Strangely enough, the film that Fernando Trueba felt couldn’t and shouldn’t be made is now showing at the Spanish Film Festival in Australia. Its English language title here is Forgotten We’ll Be. In some other English-speaking countries it has been released as Memories of My Father.

One reason Trueba thought it couldn’t be made into a film was because “it’s too personal, too intimate”. But the main reason was more practical. “About 25 years passed from the first page to the last one of the book and that’s an impossible task to achieve in cinema, or at least a really difficult one that in at least 90 per cent of times cinema gets wrong,” Trueba says, laughing.

Nicolás Reyes Cano, left, and Javier Cámara.

The trap is laid

As they said their goodbyes, though, Héctor pleaded with Trueba to re-read the book, to see if there was any way of turning it into a cinematic story. “I will,” Trueba promised, “but I don’t think I’m going to change my mind. I can tell you that from the start.”

Then, “I don’t know how, but I fell into the trap,” Trueba says, laughing. “I started thinking about the ways the book could be made into a movie. I started to think, maybe if we concentrate the whole story in two moments – one of the childhood of the boy, the other around the end of the father – that could be the thing.  But how do you cast it? With the boy you obviously need two actors, but maybe for the rest – the father, the mother and the sisters – you can have actors and actresses who are in the middle of these two moments, so that you can make them a bit younger and make them a bit older.”

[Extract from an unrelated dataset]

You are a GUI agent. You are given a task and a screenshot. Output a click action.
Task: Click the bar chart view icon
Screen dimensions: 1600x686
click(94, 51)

Colombians Nicolás Reyes Cano and Juan Pablo Urrego play the younger and older versions of Hector Jr, while Spanish actor Javier Cámara (whom you’ll recognise from his trio of Pedro Almodóvar films, notably Talk To Her) stars as Héctor Sr.

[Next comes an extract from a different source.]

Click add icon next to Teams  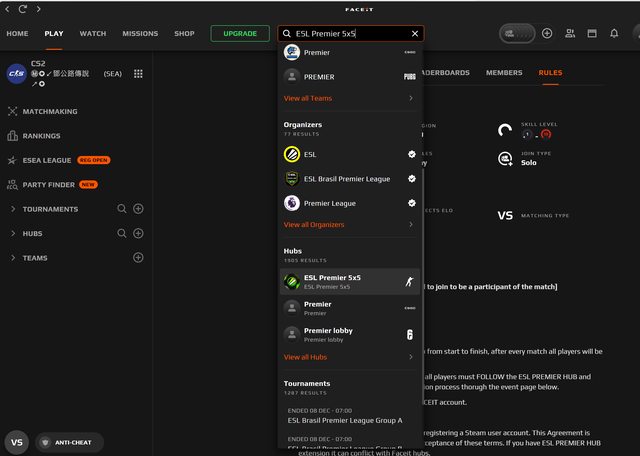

The young Hector was the only boy among six children.

Honours and awards

Fernando Trueba went to great lengths to make El Olvido Que Seremos/Forgotten We’ll Be as authentically Colombian as possible.  “You have to be careful because, firstly, they speak Spanish with a completely different accent,” he says, but it’s not as simple as striving for a Colombian accent. “In Bogota there is a different accent and in Medellin there’s a different accent; and then this doctor who was from Medellin had a particular accent, not the one that you hear in the streets of Medellin.

“We had to reproduce all these things very carefully, and not arrive like sometimes the Americans arrive in Colombia and they have Spaniards and Brazilians and everyone speaking a different Spanish … Maybe it’s not important for an American audience, but I think for the seriousness of the project it’s a very touristic way to approach it. I didn’t want to fall into that, so I tried to be careful of this.”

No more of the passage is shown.